Locals protest same sex marriage stay
BY C.S. GILBERT
KONK LIFE STAFF WRITER
About 50 people braved threatening skies Tuesday morning to protest the stay preventing Clerk of Courts Amy Hevilin’s office from beginning to issue marriage licenses to same sex couples. The demonstration at the Monroe County Court House, which grew from a conversation among Unitareian Universalist friends Sunday, quickly grew to include like-minded individuals and representatives of organizations such as Equality Florida and the local chapter of the National Organization for Women.
Present to speak were Aaron Huntsman and William Lee Jones, plaintiffs in the successful suit decided by Judge Luis Garcia last Thursday.

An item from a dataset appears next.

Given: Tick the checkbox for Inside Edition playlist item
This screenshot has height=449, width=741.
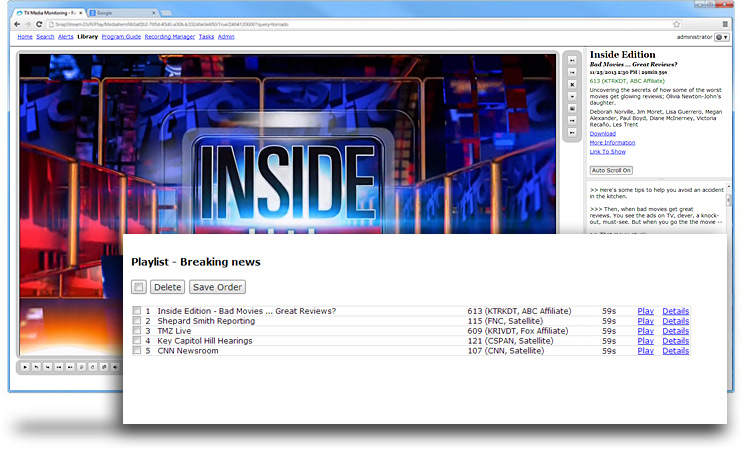Looking at the screenshot, I should tap(137, 311).
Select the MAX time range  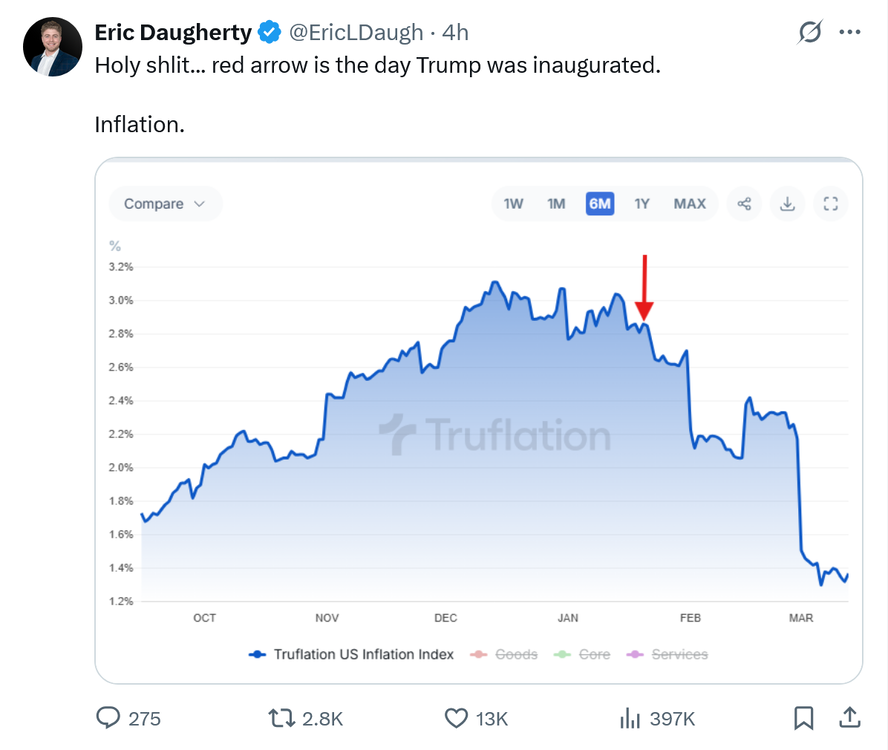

However, Garcia declined on Monday to lift the stay on issuing the licenses pending an appeal by Florida Attorney General Pam Bondi. Also addressing the crowd were the couple’s lawyers, principals from the Key Largo firm of Restivo, Reilly and Vigil-Farinas.
The statewide civil rights group Equality Florida issued the following statement: “In his ruling last week, Judge Luis Garcia confirmed that every single day same sex couples are denied marriage licenses, their constitutional rights are violated, and they suffer harms and risk of harms, for which they can never be compensated.
“Attorney General Pam Bondi continues to use every procedural maneuver possible to delay the issuing of marriage licenses in Florida despite the overwhelming evidence that allowing these couples to marry hurts no-one, and despite the fact that denying them access to marriage is a daily insult resulting in huge risks and immediate harms to their families.
“These families have waited far too long already, and we are calling on the Attorney General to stop her efforts immediately to block their marriages. “Every day these couples are barred from marriage is a day of enormous risk to their families, and it is unfair to force them to wait months or longer while the state pursues an appeal that is almost certain to fail.
“Imagine if one of the thousands of same sex couples in Florida who have been together for decades experiences the tragedy of one partner dying while waiting for the appeal to be decided. The damage could never be undone, and there is absolutely no harm in granting them those protections while awaiting the appeal.
“Were it not for the attorney general, today would have been a day of joyous celebration as same sex couples here in Florida were finally able to marry the person they love. But although this delay is both painful and harmful, make no mistake, marriage is coming to Monroe County and to Florida and to our entire nation and nothing will turn us back.”